§ **Document**
>> start
Hi Ashley
The command to reset the flag for ALL OSDs is
ceph config set osd bluefs_preextend_wal_files false
And for just an individual OSD:
ceph config set osd.5 bluefs_preextend_wal_files false
And to remove it from an individual one (so you just have the global one
left):
ceph config rm osd.5 bluefs_preextend_wal_files
BUT: I can't stress enough how important it is to only take down ONE OSD
AT A TIME. And not to take any others down until that one is properly
back up (replaced and backfilled if necessary). *Rebooting nodes without
doing this may very well cause irretrievable data loss, no matter how
long it has been since you reset that parameter.* This all seems to have
worked for me but you should get expert advice.
Regards, Chris
On 23/05/2020 16:32, Ashley Merrick wrote:
Hello,
Great news can you confirm the exact command you used to inject the
value so I can replicate you exact steps.
I will do that and then leave it a good couple of days before trying a
reboot to make sure the WAL is completely flushed
Thanks
Ashley
---- On Sat, 23 May 2020 23:20:45 +0800 *chris.palmer@xxxxxxxxx *
wrote ----
Status date:
We seem to have success. I followed the steps below. Only one more
OSD
(on node3) failed to restart, showing the same WAL corruption
messages.
After replacing that & backfilling I could then restart it. So we
have a
healthy cluster with restartable OSDs again, with
bluefs_preextend_wal_files=false until its deemed safe to
re-enable it.
Many thanks Igor!
>> end
§ **Data section**
>> start
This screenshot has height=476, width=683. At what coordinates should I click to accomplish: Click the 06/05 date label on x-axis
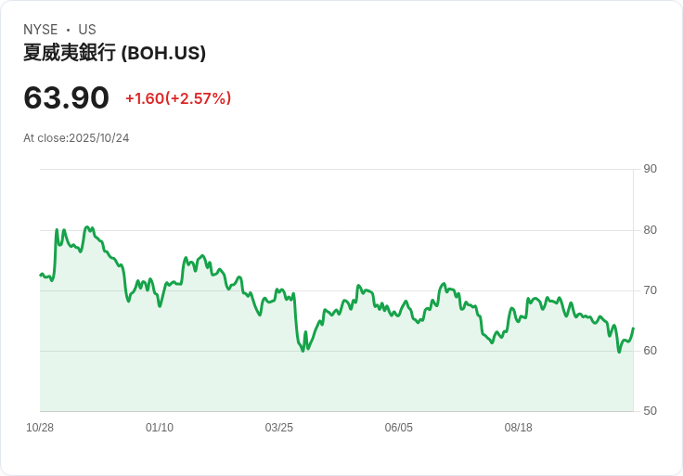(x=398, y=428)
>> end
§ **Objectives**
- a) From the email about resetting the Ceph OSD flag, repeat the passage that begins at the words "After replacing that" and stops after the words "Many thanks Igor!".
- b) Translate this sentence from the email about resetting the Ceph OSD flag into Spanish: "This all seems to have worked for me but you should get expert advice."

§ **Outputs**
- a)
After replacing that & backfilling I could then restart it. So we
have a
healthy cluster with restartable OSDs again, with
bluefs_preextend_wal_files=false until its deemed safe to
re-enable it.
Many thanks Igor!

- b) Todo esto parece haberme funcionado, pero deberías pedir el consejo de un experto.